Okay, I didn’t actually say that, but I was thinking it. Trust me, if you were in the same situation, you would be thinking the same.
My name is Byrd. It’s a surname that has inherited a great amount of teasing from a young age but if there’s any consolation, it’s spelled with a “Y” like the Renaissance composer and not an “I” like the Boston Celtics basketball player or your common flying rodent. My friends get a kick out of it and have recently begged me to join Twitter because whenever I send a message, my followers can brag they received a tweet from a Byrd. When trends are catching up to you, you gotta know you’re riding the edge of something or worse – falling off the aforementioned edge.
My tiny name insecurity has led to me ask everyone I meet to call me by my first name, which is Aaron. Yet, like everything else in this world, when you think you’ve got it bad, you can rest assured that someone has it worse.

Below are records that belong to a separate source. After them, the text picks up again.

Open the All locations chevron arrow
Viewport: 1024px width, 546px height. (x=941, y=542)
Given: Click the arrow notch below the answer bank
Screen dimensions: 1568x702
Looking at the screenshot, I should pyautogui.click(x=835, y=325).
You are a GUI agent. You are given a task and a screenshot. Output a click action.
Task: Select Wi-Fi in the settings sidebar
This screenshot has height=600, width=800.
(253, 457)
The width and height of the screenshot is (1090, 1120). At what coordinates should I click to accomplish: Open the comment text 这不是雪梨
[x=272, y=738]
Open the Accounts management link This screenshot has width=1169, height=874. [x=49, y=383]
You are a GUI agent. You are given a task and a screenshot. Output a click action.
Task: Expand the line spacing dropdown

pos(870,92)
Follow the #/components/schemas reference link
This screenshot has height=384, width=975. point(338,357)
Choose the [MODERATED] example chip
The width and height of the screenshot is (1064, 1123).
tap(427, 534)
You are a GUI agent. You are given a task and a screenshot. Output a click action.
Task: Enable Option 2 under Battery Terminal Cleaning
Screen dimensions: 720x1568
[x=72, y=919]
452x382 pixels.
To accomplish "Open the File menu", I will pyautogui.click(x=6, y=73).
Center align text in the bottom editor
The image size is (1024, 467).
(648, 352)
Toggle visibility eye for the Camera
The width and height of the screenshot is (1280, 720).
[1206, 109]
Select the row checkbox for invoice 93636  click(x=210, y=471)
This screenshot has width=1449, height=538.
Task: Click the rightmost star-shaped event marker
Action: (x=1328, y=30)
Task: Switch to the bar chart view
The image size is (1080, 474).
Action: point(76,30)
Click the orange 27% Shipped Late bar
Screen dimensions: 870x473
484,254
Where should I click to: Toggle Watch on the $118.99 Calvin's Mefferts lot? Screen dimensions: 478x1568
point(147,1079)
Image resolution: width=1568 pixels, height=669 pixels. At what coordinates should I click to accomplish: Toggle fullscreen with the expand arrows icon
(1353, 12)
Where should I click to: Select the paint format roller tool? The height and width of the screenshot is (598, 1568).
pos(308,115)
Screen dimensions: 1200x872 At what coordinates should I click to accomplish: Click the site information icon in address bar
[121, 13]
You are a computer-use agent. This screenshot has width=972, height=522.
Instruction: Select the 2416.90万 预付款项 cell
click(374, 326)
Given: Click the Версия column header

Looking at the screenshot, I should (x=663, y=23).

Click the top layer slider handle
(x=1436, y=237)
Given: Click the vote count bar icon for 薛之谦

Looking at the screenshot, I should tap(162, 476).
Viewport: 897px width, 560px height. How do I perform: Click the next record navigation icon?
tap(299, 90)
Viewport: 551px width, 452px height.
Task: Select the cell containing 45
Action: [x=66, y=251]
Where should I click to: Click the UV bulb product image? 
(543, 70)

I have suffered the à propos amount of name calling but nothing – and I mean nothing – like my cousin, whom I adore simply because of the courage she has to wake up in the morning. Why you ask? Her first name is Robin.
Some parents don’t deserve their children.
A few years ago, I had an epiphany of sorts and decided I would go into business for myself, writing biographies for average, everyday people who wished to leave some sort of legacy for their children and family. Pretty good idea eh? Not really but I guess Lady Luck shone upon me as the business took off fairly quickly. Word of mouth spread and I was soon juggling three clients a month. When I launched an Internet site half a year ago, my clientele shot up to eight a month. Do the math at fifteen hundred bucks a crack and minimum costs. Even I can’t believe how fortunate I am considering any other writing adventure I have finished in the last decade has been a dismal failure.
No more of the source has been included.